___ Data records

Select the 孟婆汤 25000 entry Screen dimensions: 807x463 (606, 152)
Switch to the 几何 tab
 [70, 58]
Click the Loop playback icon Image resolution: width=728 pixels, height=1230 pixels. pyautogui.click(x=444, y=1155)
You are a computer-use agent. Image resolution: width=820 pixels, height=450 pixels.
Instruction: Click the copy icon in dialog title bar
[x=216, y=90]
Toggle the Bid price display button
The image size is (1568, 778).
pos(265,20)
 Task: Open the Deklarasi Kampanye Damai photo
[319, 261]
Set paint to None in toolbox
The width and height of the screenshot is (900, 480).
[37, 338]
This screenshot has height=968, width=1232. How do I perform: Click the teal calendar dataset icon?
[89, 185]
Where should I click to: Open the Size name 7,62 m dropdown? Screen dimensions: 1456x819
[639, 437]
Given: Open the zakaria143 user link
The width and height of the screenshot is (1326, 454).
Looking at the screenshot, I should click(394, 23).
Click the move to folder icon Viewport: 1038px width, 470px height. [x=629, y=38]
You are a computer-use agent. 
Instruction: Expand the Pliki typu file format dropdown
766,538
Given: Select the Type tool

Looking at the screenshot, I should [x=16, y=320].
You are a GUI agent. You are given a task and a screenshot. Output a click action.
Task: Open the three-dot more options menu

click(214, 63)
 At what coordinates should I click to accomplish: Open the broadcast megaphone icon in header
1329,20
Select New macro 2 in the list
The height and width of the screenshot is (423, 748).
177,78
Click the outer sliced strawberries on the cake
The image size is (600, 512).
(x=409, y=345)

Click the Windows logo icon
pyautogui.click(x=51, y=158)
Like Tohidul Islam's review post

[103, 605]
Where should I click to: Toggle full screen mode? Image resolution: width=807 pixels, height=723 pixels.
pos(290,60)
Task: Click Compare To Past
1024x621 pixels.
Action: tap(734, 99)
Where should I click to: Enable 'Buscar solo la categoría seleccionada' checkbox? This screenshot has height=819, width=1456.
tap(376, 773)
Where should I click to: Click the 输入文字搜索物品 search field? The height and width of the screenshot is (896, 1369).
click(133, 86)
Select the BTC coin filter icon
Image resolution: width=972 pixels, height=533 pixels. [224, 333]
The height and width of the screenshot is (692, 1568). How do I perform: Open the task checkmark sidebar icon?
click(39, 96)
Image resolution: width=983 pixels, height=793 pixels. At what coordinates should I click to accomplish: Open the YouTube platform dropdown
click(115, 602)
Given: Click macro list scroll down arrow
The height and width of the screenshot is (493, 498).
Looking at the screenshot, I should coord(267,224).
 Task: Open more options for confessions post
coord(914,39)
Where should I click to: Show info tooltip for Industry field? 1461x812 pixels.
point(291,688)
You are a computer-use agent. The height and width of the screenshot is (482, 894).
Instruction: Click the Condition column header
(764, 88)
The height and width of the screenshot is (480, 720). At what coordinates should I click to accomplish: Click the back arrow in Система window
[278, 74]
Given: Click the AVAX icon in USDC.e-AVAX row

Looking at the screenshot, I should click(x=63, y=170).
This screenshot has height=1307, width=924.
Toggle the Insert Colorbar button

______

## Work task
Checking the data above line by line, please work out how many lines include "button", and reply with the number only.

## Task solution
2